### Trecho do texto
▼

Missão técnica da Defesa Civil de Maceió fortalece resposta a desastres em Juiz de Fora
Equipe de Maceió integrou força-tarefa nacional para mapear áreas de risco após chuvas intensas em Minas Gerais
A Defesa Civil de Maceió participou de uma força-tarefa nacional em Juiz de Fora (MG), atuando no mapeamento de deslizamentos de encostas causados pelas fortes chuvas que atingiram o município em fevereiro deste ano.
O objetivo da ação foi oferecer suporte técnico para o mapeamento preliminar das áreas afetadas. Juiz de Fora estava em estado de calamidade pública, passando por processo de recuperação e planejamento de intervenções estruturais.
A missão envolveu profissionais de diversas áreas técnicas e esferas de governo. Representando a Defesa Civil de Maceió, participaram o geógrafo Antônio Rodrigues, o engenheiro agrimensor Gabriel Rosemberg e o agente de redução de risco Pedro Neto, em articulação com técnicos locais e da Defesa Civil Nacional.
Durante a operação, foi empregada a tecnologia LiDAR, capaz de realizar escaneamento tridimensional do relevo com alta precisão. O método permitiu a criação de modelos digitais do terreno, essenciais para análises geotécnicas, hidrológicas e de engenharia. Muitas das áreas vistoriadas apresentavam risco elevado, com trechos interditados ou evacuados preventivamente, o que inviabilizou levantamentos topográficos convencionais devido à instabilidade e às restrições de acesso.
Segundo o geógrafo Antônio Rodrigues, a cooperação entre municípios é fundamental em cenários de desastre. “A atuação rápida e integrada da Defesa Civil, nas esferas nacional, estadual e municipal, é fundamental para garantir respostas emergenciais eficazes e dar início ao processo de reconstrução das áreas atingidas”, destacou.

▲

### Enunciado da tarefa A
Traduza para o inglês esta frase do texto sobre a missão em Juiz de Fora: "O objetivo da ação foi oferecer suporte técnico para o mapeamento preliminar das áreas afetadas."
### Enunciado da tarefa B
Repita o trecho do texto sobre a missão em Juiz de Fora que começa em "O objetivo da" e vai até "Defesa Civil Nacional.".
As linhas a seguir não são necessárias para nenhuma tarefa.

### Listagem de dados
▼

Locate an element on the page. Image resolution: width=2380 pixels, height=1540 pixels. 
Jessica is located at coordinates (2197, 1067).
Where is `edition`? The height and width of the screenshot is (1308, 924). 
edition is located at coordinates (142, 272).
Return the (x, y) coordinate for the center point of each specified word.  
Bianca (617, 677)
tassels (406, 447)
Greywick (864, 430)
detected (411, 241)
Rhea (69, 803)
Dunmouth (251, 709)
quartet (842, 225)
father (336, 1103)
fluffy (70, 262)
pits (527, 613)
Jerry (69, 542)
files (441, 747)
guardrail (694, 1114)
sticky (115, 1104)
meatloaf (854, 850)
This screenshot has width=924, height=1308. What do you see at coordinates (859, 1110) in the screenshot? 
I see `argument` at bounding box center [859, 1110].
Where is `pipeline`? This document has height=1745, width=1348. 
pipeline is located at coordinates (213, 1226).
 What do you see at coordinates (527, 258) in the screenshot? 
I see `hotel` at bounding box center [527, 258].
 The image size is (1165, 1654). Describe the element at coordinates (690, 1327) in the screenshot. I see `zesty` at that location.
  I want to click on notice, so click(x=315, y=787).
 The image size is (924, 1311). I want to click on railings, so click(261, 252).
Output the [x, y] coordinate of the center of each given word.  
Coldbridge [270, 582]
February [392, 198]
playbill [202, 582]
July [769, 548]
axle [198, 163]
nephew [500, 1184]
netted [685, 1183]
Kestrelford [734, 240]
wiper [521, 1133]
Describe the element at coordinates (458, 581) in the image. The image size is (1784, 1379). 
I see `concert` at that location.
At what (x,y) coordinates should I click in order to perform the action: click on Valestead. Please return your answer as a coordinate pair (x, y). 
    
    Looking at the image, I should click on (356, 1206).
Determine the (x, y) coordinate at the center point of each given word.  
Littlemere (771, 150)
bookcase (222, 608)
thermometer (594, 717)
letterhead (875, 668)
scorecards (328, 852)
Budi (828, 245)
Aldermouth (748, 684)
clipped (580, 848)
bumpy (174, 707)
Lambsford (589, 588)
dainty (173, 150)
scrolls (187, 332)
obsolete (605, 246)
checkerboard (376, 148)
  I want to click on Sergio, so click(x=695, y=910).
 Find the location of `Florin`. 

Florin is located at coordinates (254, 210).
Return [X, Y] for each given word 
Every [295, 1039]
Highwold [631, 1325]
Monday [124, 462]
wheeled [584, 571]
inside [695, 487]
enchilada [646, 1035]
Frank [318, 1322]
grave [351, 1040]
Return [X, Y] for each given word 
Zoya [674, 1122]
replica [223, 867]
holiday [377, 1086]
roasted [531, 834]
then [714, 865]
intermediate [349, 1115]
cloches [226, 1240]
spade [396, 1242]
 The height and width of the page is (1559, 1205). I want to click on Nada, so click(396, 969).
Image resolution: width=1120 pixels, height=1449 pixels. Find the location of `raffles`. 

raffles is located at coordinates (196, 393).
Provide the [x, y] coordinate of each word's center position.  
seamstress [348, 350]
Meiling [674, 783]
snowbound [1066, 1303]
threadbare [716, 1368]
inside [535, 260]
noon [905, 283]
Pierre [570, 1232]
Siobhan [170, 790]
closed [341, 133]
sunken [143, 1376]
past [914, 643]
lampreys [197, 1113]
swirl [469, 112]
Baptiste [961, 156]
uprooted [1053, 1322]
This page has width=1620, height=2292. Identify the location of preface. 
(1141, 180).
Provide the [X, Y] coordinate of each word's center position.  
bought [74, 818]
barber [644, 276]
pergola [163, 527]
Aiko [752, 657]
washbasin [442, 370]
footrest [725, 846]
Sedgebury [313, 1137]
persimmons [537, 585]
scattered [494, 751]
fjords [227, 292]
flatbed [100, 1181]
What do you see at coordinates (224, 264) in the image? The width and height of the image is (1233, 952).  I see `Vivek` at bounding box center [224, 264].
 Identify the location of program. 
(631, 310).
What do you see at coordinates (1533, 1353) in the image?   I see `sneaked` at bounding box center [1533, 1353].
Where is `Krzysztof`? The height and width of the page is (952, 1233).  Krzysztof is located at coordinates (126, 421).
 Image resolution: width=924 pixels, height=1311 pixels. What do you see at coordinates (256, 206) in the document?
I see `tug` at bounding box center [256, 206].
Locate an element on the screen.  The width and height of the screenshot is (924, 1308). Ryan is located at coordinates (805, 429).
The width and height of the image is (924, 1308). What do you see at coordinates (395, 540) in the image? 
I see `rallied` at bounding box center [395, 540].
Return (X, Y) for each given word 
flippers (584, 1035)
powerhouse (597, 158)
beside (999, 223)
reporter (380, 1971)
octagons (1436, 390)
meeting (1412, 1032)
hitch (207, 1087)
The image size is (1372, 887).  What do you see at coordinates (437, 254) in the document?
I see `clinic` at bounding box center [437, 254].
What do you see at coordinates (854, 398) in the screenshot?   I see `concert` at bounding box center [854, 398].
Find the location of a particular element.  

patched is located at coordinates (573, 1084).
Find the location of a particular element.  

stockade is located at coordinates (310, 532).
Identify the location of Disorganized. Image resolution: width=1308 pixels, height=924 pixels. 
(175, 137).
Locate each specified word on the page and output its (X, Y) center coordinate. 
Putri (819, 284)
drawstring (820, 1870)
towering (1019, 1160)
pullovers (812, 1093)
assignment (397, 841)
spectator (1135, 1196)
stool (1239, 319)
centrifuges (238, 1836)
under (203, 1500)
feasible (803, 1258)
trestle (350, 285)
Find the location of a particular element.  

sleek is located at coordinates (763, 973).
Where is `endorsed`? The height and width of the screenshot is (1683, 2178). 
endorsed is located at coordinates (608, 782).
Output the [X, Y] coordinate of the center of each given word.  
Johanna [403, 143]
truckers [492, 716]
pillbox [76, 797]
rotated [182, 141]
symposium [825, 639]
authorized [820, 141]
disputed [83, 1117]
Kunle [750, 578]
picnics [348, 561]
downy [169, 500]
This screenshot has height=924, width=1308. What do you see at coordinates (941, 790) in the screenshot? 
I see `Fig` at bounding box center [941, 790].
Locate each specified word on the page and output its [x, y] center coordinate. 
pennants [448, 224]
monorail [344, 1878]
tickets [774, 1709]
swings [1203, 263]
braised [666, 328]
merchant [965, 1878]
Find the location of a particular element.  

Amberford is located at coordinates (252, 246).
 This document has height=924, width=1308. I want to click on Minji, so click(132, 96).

▲

### Sua resposta A
The goal of the operation was to provide technical support for the preliminary mapping of the affected areas.

### Sua resposta B
O objetivo da ação foi oferecer suporte técnico para o mapeamento preliminar das áreas afetadas. Juiz de Fora estava em estado de calamidade pública, passando por processo de recuperação e planejamento de intervenções estruturais.
A missão envolveu profissionais de diversas áreas técnicas e esferas de governo. Representando a Defesa Civil de Maceió, participaram o geógrafo Antônio Rodrigues, o engenheiro agrimensor Gabriel Rosemberg e o agente de redução de risco Pedro Neto, em articulação com técnicos locais e da Defesa Civil Nacional.